CE Qu’Il Faut Savoir
Le Tchad a annoncé le renforcement de sa présence militaire à la frontière avec le Soudan, suite à des affrontements qui ont eu lieu du côté soudanais. Ce déploiement vise à prévenir toute nouvelle incursion et à protéger la sécurité des citoyens tchadiens, après des incidents ayant causé des pertes humaines.
Africa-Press. Dans des développements sécuritaires rapides à la frontière entre le Tchad et le Soudan, l’armée tchadienne a annoncé le renforcement de sa présence militaire dans la ville frontalière de Tine, suite à des affrontements survenus du côté soudanais qui ont affecté la sécurité sur le territoire tchadien.
L’armée tchadienne a déployé des chars et une série d’armes lourdes et légères le long du passage frontalier, par précaution contre une éventuelle nouvelle violation de la part du Soudan, où des combats armés se produisent parfois, ayant des répercussions sur le côté tchadien.
Ces mesures visent, selon le Tchad, à empêcher la répétition d’opérations qui ont précédemment entraîné la mort et des blessures de nombreux soldats tchadiens, ainsi que des victimes parmi les civils. L’armée tchadienne a affirmé son engagement à protéger ses frontières et à empêcher l’extension de la violence depuis le territoire soudanais vers sa ville frontalière de Tine.
Jusqu’à nouvel ordre
Tine est divisée en deux parties, l’une relevant de l’État du Nord-Darfour à l’extrême ouest du Soudan, et l’autre appartenant à l’État de Wadi Fira au Tchad. Un petit ravin appelé “Ab Soun” sépare les deux localités.
Le gouvernement tchadien a annoncé la fermeture de ses frontières avec le Soudan “jusqu’à nouvel ordre”, après ce qu’il a qualifié de “violations répétées commises par des forces soudanaises en conflit à l’intérieur du territoire tchadien”, selon un communiqué du ministère de l’Information tchadien.

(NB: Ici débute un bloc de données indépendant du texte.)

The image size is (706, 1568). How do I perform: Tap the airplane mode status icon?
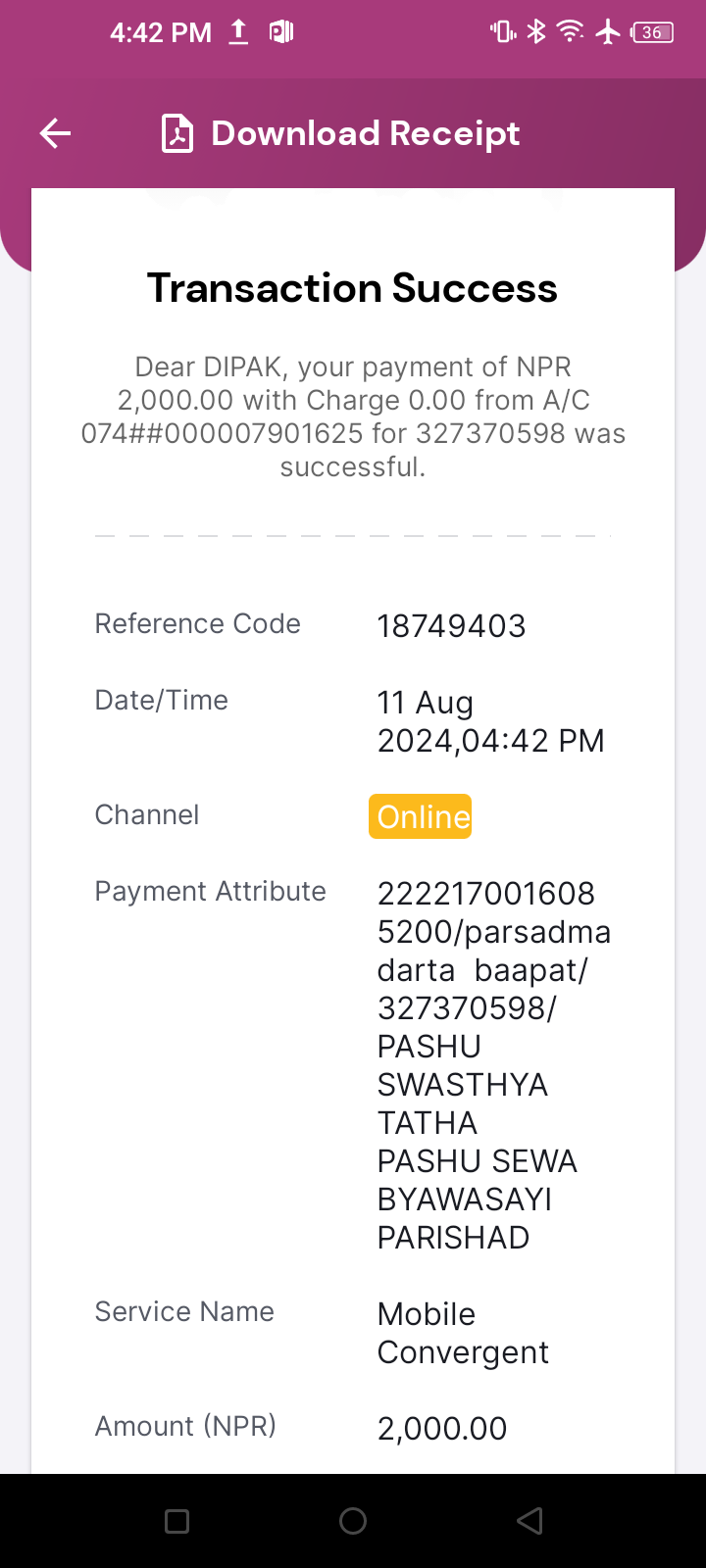tap(609, 32)
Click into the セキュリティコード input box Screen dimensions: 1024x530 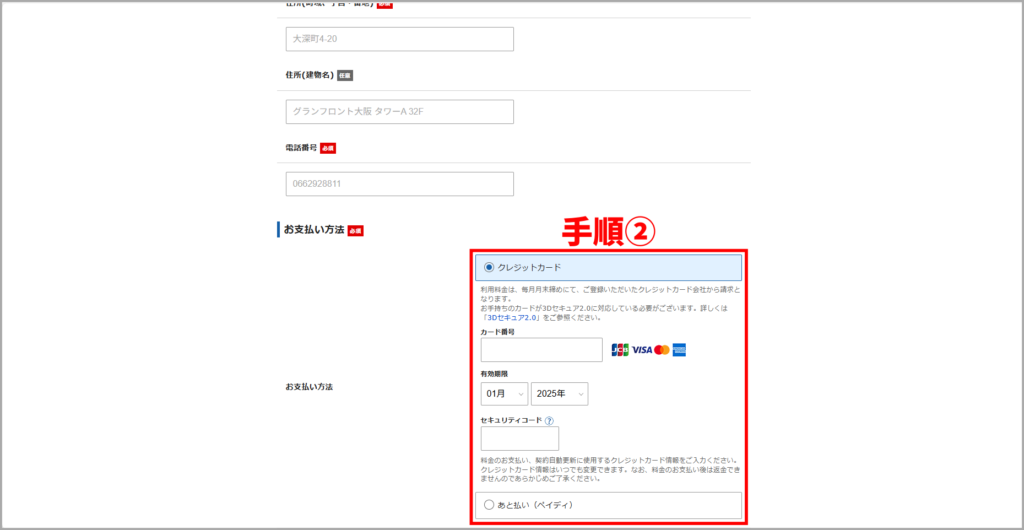click(x=519, y=439)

Cette décision est intervenue deux jours après que l’armée soudanaise et les forces qui lui sont loyales au Darfour ont repoussé une attaque menée par les Forces de soutien rapide sur la ville de Tine, entraînant des affrontements frontaliers avec les forces tchadiennes.
Le Tchad avait déjà condamné en janvier dernier une précédente incursion de ces mêmes forces sur son territoire, qui avait causé la mort de sept militaires et le déplacement d’autres, considérant cet incident comme “une agression inacceptable et une violation grave et répétée de son intégrité territoriale et de sa souveraineté”.

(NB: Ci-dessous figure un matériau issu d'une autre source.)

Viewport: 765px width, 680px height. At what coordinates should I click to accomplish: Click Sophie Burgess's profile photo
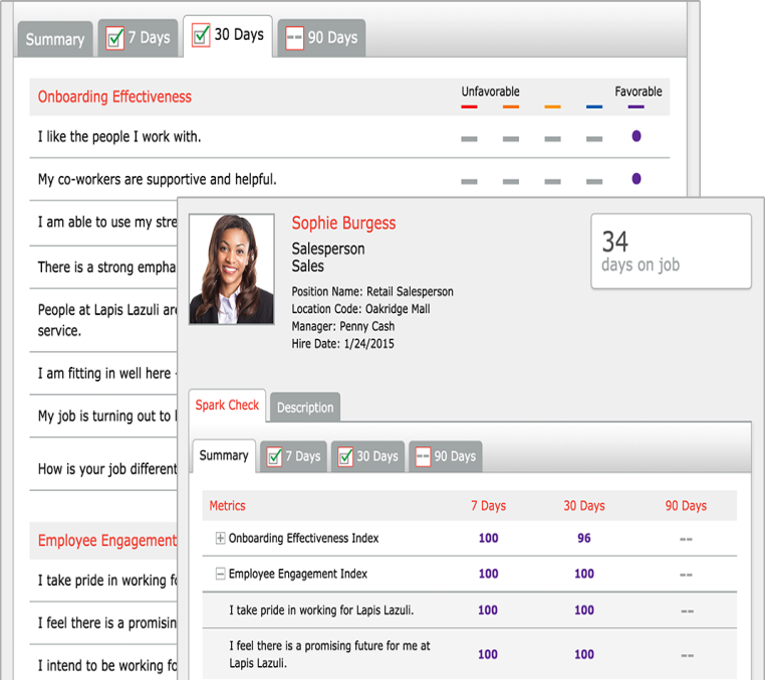[231, 269]
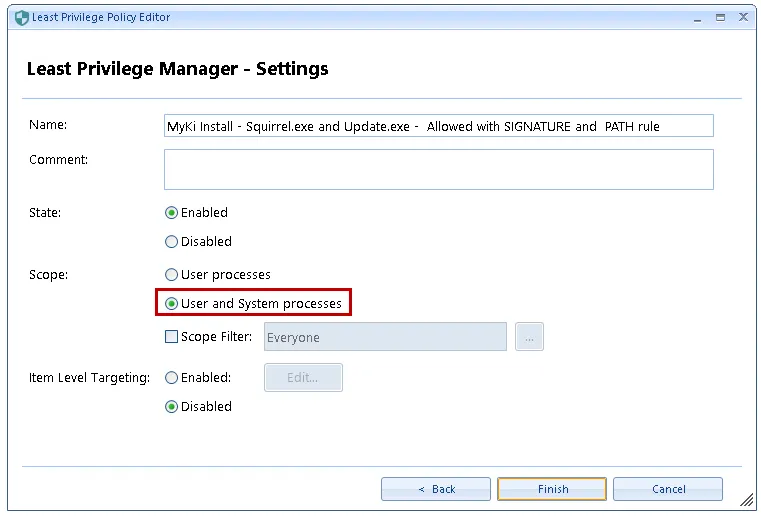Select the Disabled option for State
761x516 pixels.
pyautogui.click(x=172, y=242)

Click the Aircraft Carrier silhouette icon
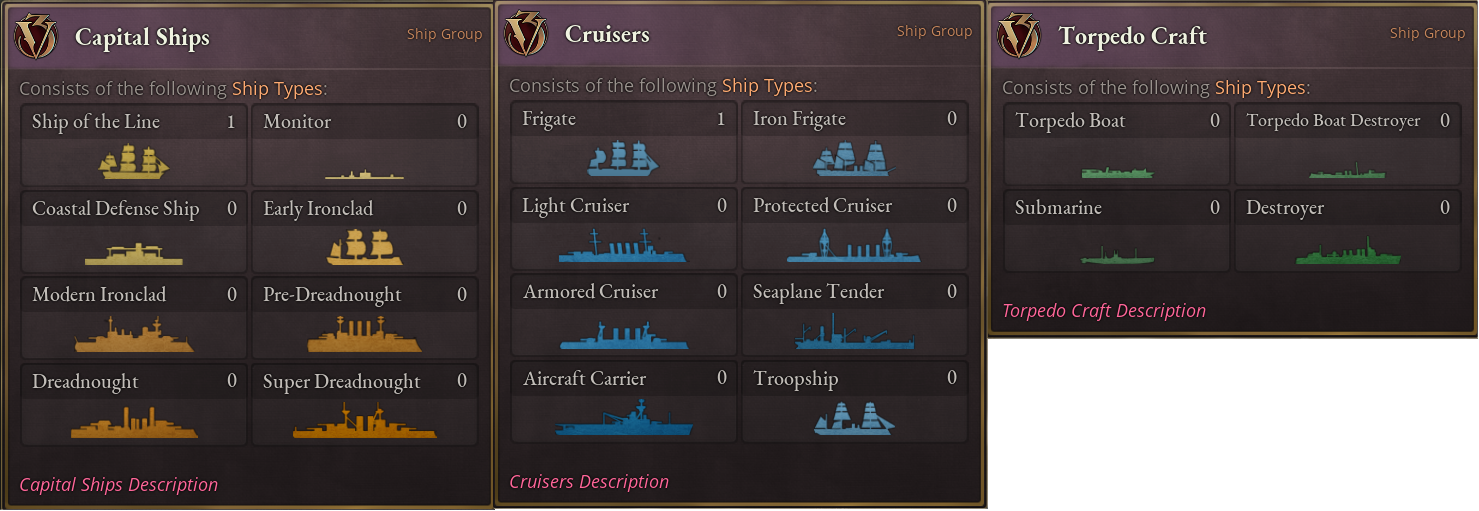coord(624,420)
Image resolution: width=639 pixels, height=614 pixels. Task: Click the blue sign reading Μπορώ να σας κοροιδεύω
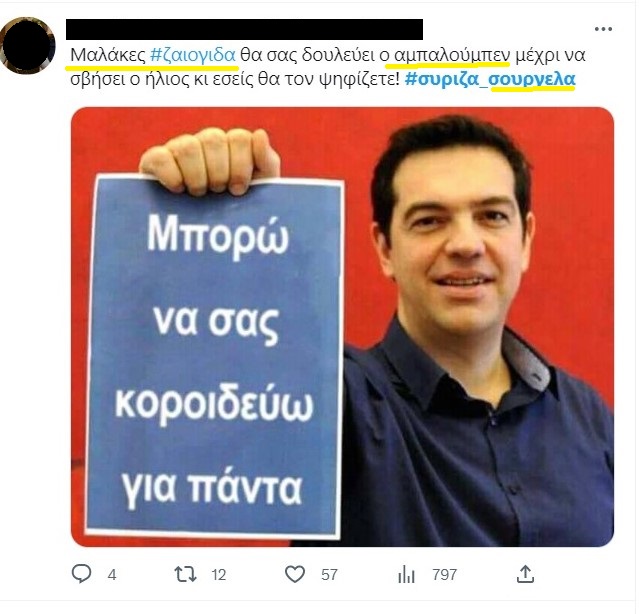click(215, 357)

Les Forces de soutien rapide ont reconnu l’incursion en territoire tchadien, mais ont qualifié l’incident de “non intentionnel” et ont déclaré qu’il était survenu en raison d’une “erreur”.

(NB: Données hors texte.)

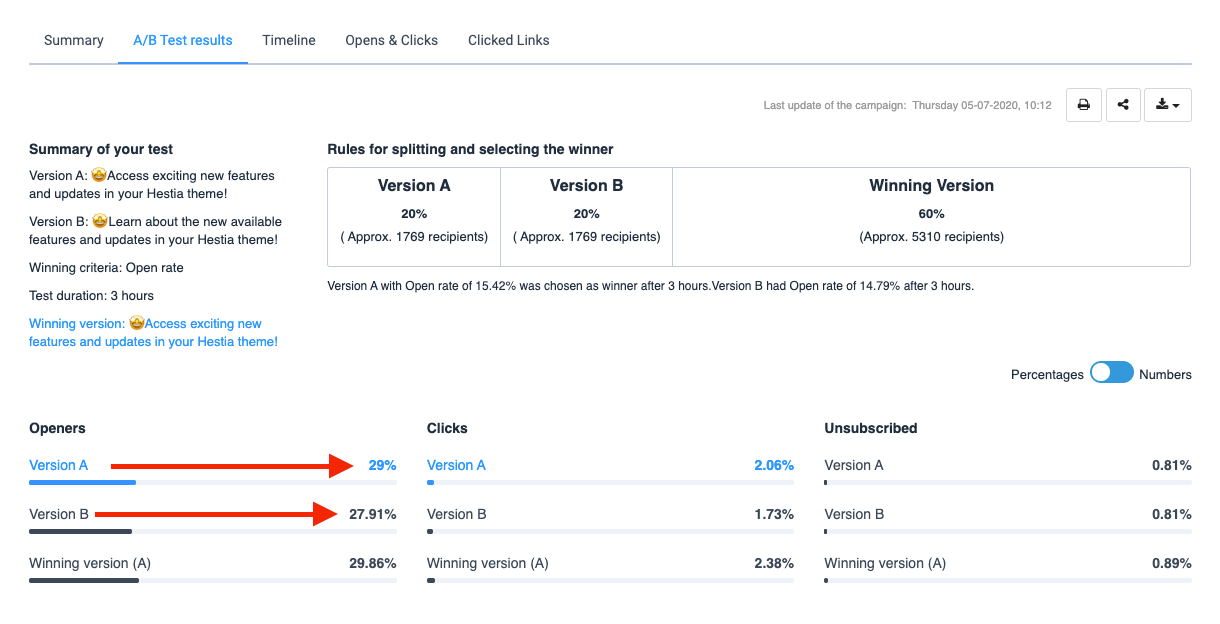Viewport: 1220px width, 624px height.
Task: Click the Version A link under Openers
Action: click(59, 465)
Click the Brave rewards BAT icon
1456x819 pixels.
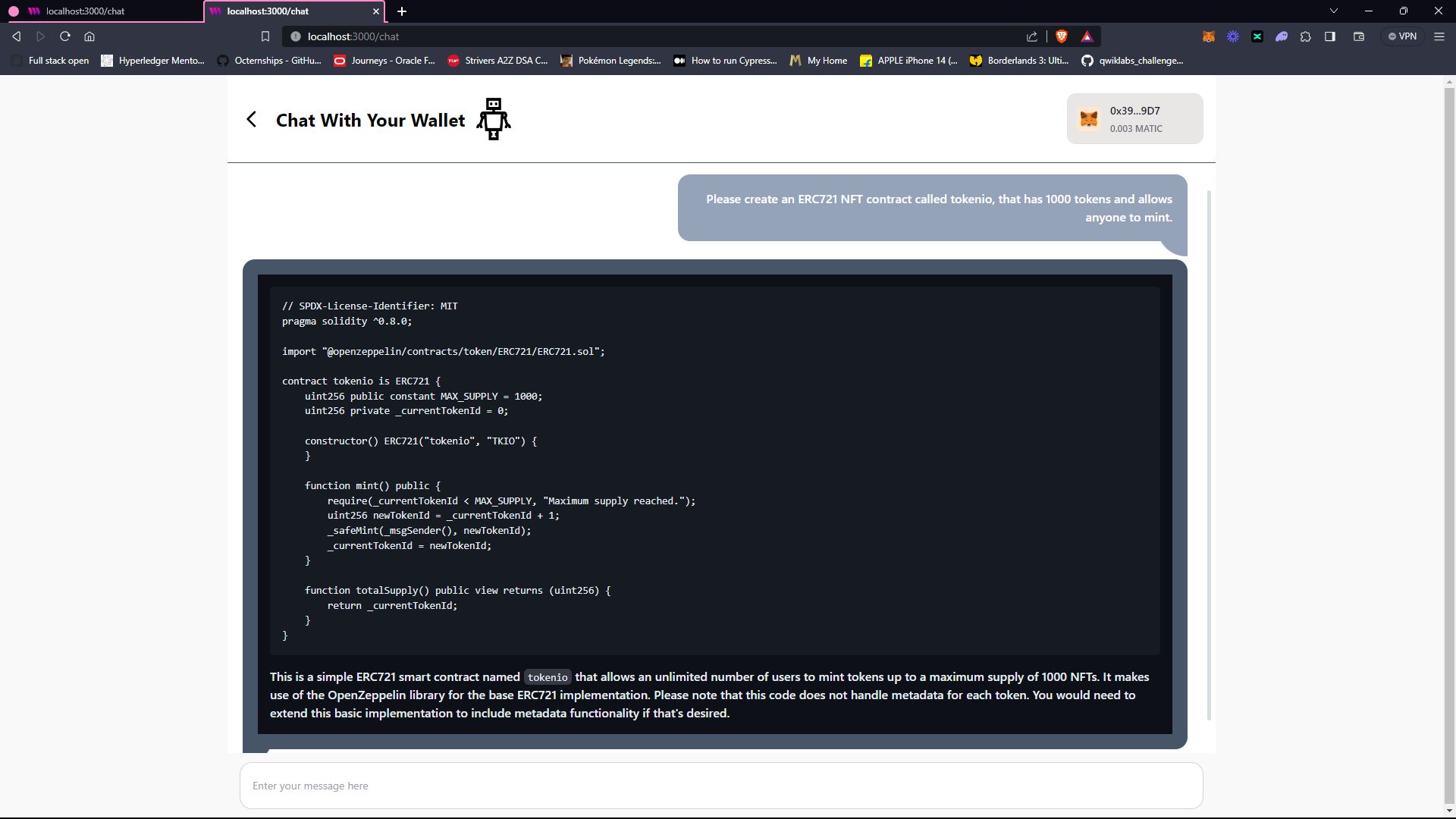click(x=1087, y=36)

Impact de la fermeture sur les points de passage
La décision du Tchad de fermer les points de passage frontaliers avec le Soudan suspend également le mouvement des personnes et des marchandises, bien que des exceptions puissent être accordées pour des raisons humanitaires après obtention d’une autorisation des autorités compétentes.
La longueur de la frontière terrestre entre les deux pays est d’environ 1400 km, et elle compte quatre principaux points de passage: Adré, Tine, Am Dakhin et For Buranga, qui ont joué un rôle essentiel dans l’acheminement de l’aide humanitaire vers le Darfour au cours des derniers mois.
Le Tchad accueille également plus d’un million de réfugiés fuyant les conflits armés au Soudan, en République centrafricaine et au Cameroun, ce qui rend la situation frontalière sensible tant sur le plan humanitaire qu’en matière de sécurité.
La situation à la frontière entre le Tchad et le Soudan est tendue depuis plusieurs années, en raison de conflits armés récurrents dans la région du Darfour. Ces tensions ont souvent conduit à des incursions sur le territoire tchadien, provoquant des réactions militaires de la part de N’Djamena. En janvier dernier, des affrontements avaient déjà causé la mort de plusieurs soldats tchadiens, exacerbant les inquiétudes concernant la sécurité régionale.